### [DOCUMENT PASSAGE]
----
Vikram Vedha is a 2017 Indian Tamil-language neo-noir action thriller film directed and written by the husband and wife duo Pushkar–Gayathri and produced by S. Sashikanth under the banner of YNOT Studios. R. Madhavan and Vijay Sethupathi play the title characters Vikram and Vedha respectively. Shraddha Srinath, Kathir and Varalaxmi Sarathkumar play the other lead roles while Prem, Achyuth Kumar, Hareesh Peradi and Vivek Prasanna feature as supporting characters. Sam C. S. composed the film's soundtrack and score. Richard Kevin and P. S. Vinod was in charge of the editing and cinematography respectively.
----
### [TO DO]
**A.** In the Vikram Vedha passage, which two actors play the title characters?
**B.** Render this sentence from the Vikram Vedha passage in Spanish: "Sam C. S. composed the film's soundtrack and score."

### [RECORDS SUPPLIED]
----
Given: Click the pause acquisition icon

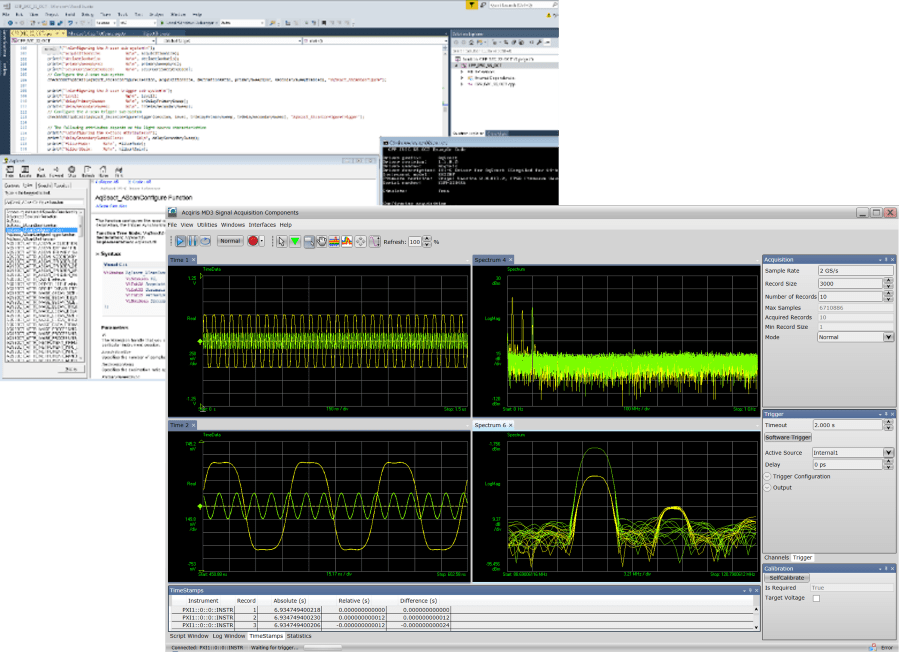Looking at the screenshot, I should point(193,241).
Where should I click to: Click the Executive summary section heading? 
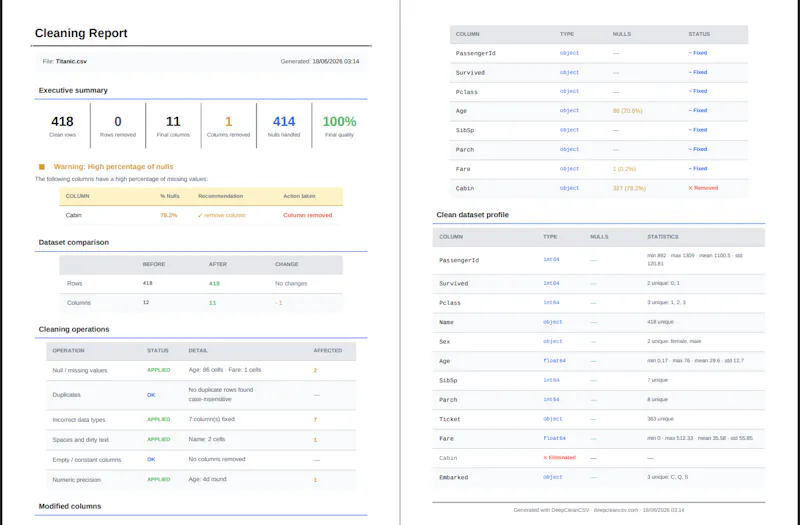pos(73,90)
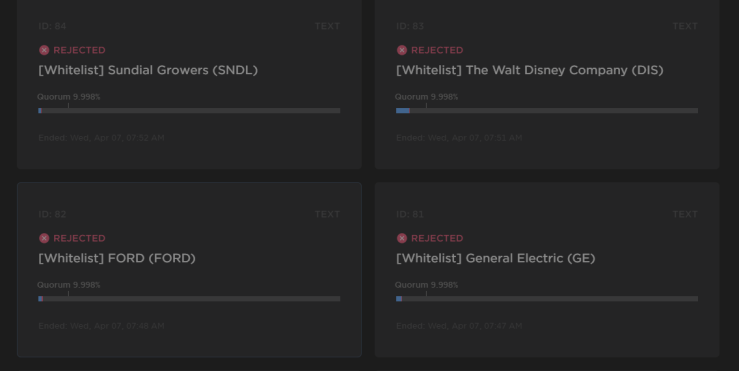Viewport: 739px width, 371px height.
Task: Click the TEXT type label on proposal 82
Action: click(327, 214)
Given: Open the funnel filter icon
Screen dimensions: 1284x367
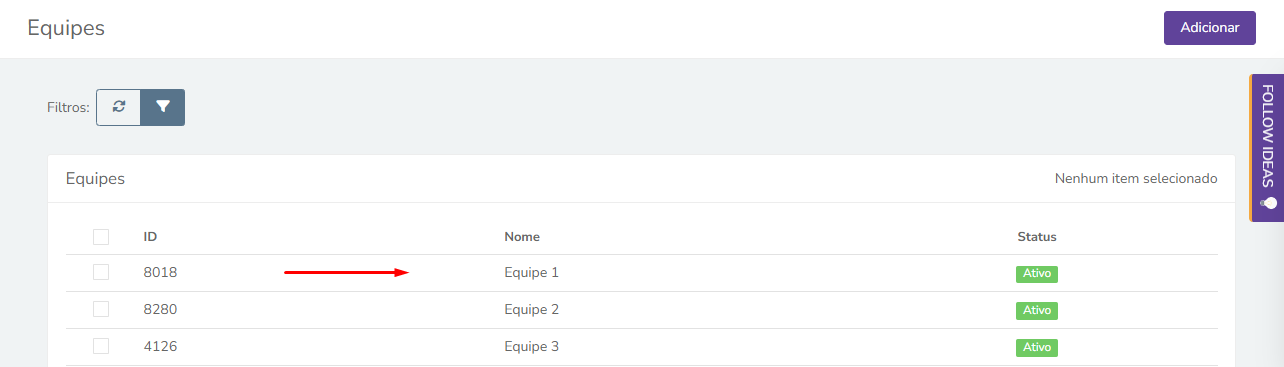Looking at the screenshot, I should (x=163, y=107).
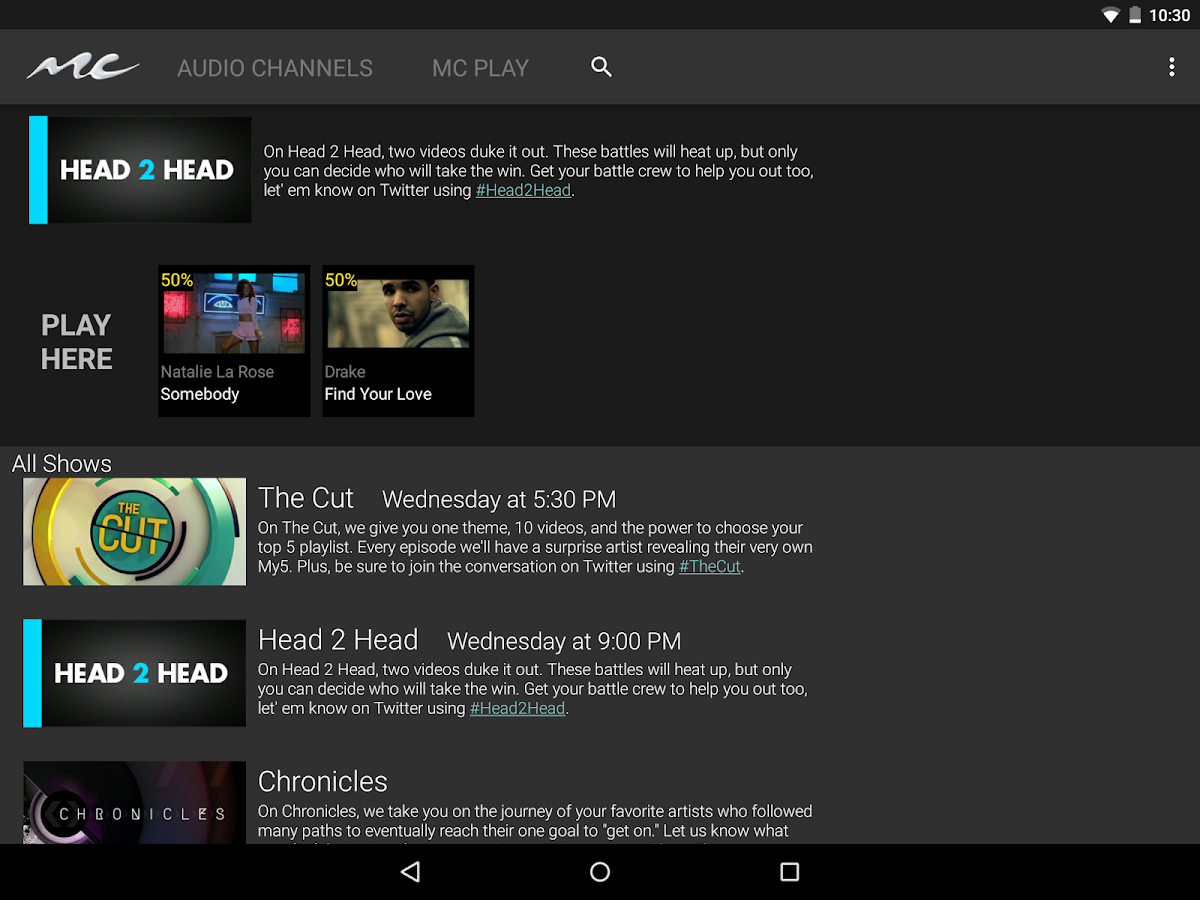Vote for Natalie La Rose's Somebody video
The height and width of the screenshot is (900, 1200).
233,340
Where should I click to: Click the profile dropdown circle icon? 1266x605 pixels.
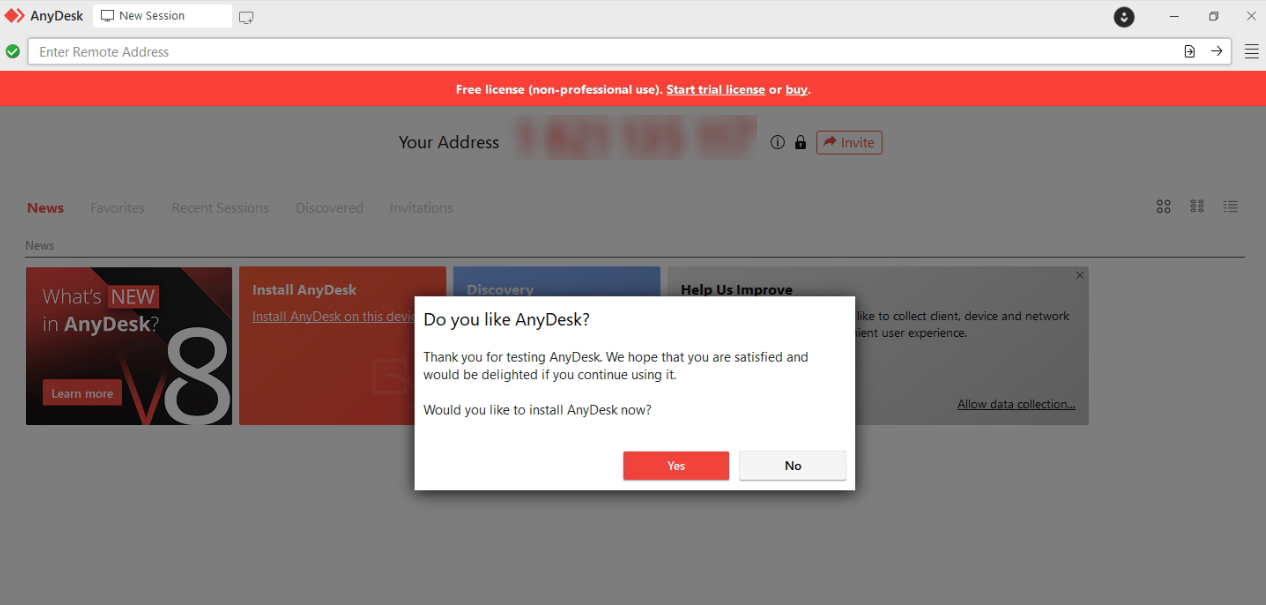coord(1124,17)
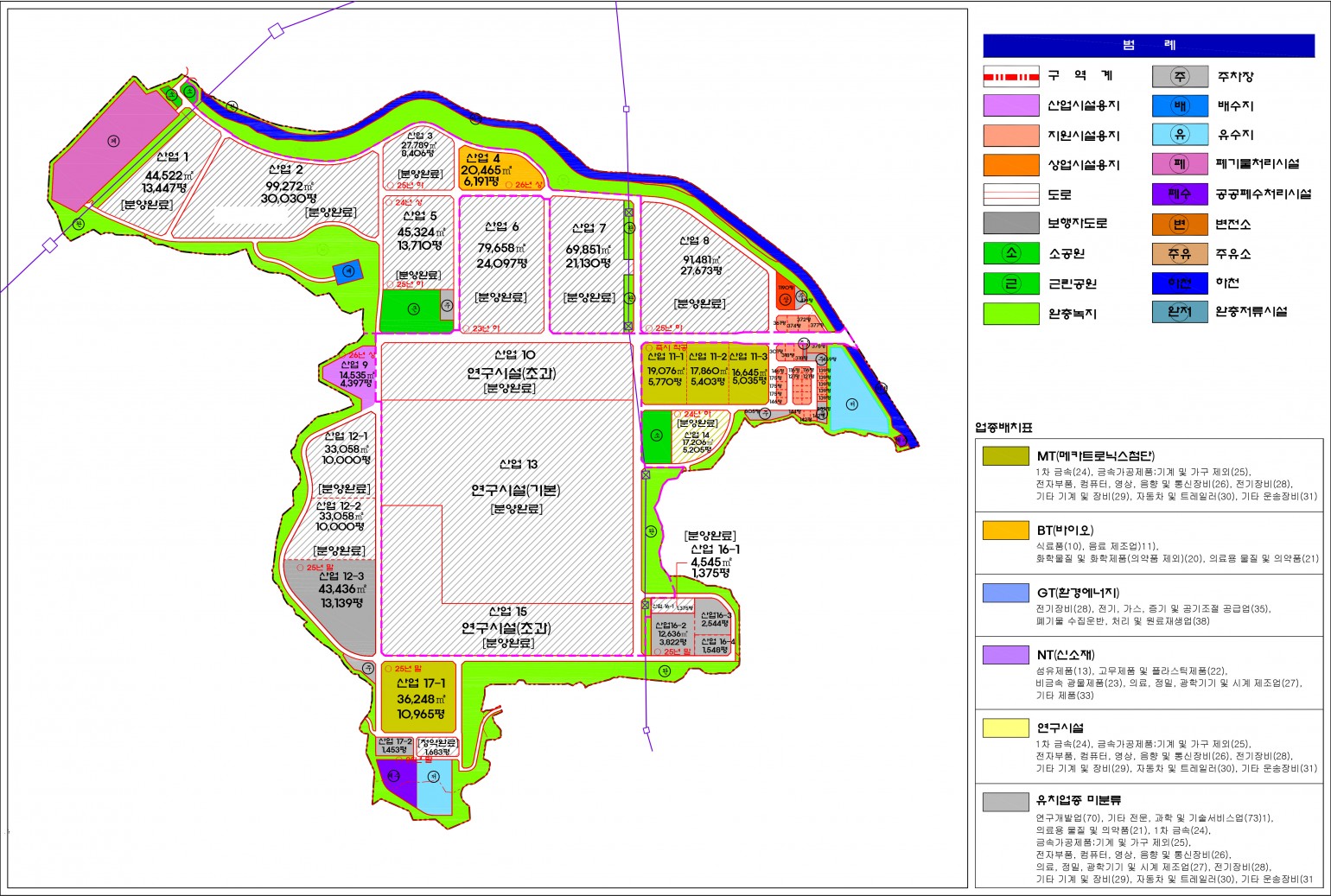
----
### [TASK-BY-TASK OUTPUTS]
**A.** R. Madhavan plays Vikram and Vijay Sethupathi plays Vedha.

**B.** Sam C. S. compuso la banda sonora y la música incidental de la película.